Why Israel’s Founding Father Refused to Denounce Terrorists

Last week my father gave me a book of the English essayist Isaiah Berlin’s portraits. Berlin was a friend of Chaim Weizmann, the moderate Zionist and first president of Israel, whom Berlin often visited in Palestine during the tortuous years under the British mandate, 1945-1947, when Jewish terrorists blew up the King David Hotel, killing 91 people, and captured and executed British soldiers. Berlin says that Weizmann refused to condemn the terrorists. Why?

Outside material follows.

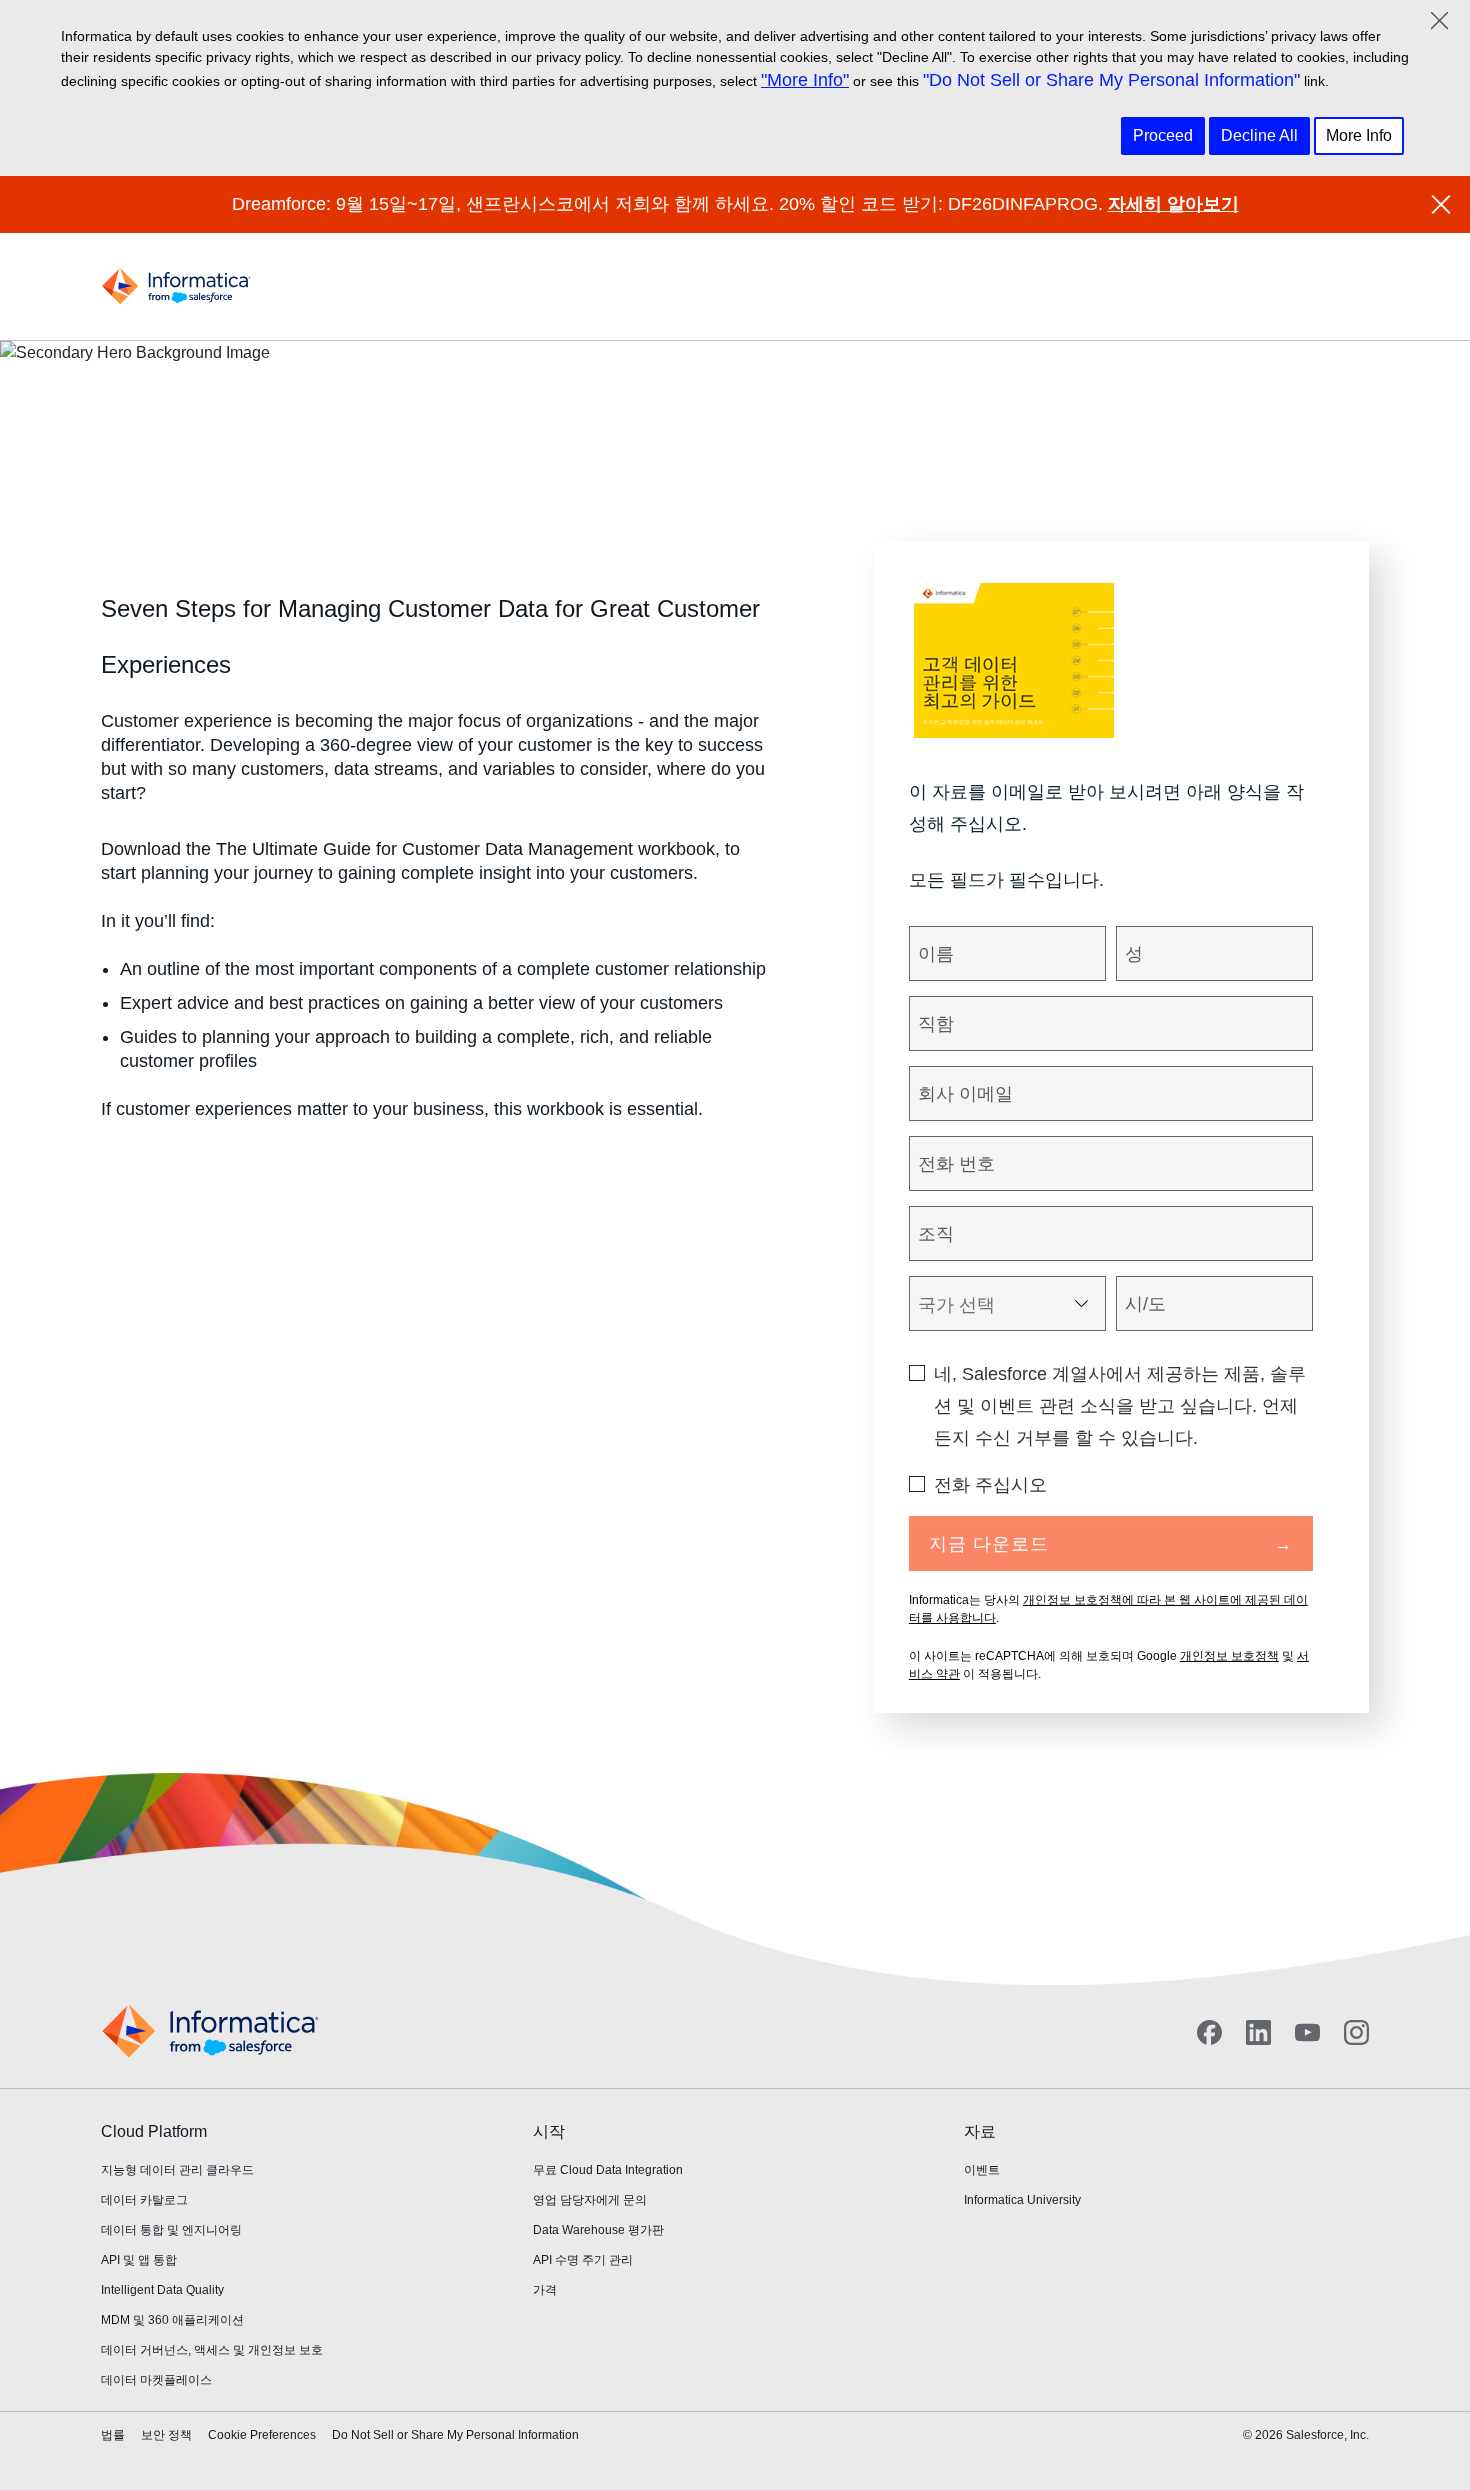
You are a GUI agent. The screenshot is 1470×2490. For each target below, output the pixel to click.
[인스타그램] (1356, 2032)
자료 (980, 2131)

When Jewish terrorism broke out in Palestine he felt and behaved much as Russian liberals did when reactionary Tsarist ministers were assassinated by idealistic revolutionaries. He did not support it; in private he condemned it very vehemently. But he did not think it morally decent to denounce either the acts or their perpetrators in public. He genuinely detested violence: and he was too civilised and too humane to believe in its efficacy, mistakenly perhaps. But he did not propose to speak out against acts, criminal as he thought them, which sprang from the tormented minds of men driven to desperation, and ready to give up their lives to save their brothers from what, he and they were equally convinced, was a betrayal and a destruction cynically prepared for them by the foreign offices of the western powers…

Noteworthy for a couple of reasons. Palestinian sympathizers are continually called upon to condemn terrorism. Sometimes they comply, sometimes they don’t. Many of them, as Weizmann did, understand the desperate and tormented reasons for terrorism, which are not generally religious, per Robert Pape, but utterly mundane: about land and occupation.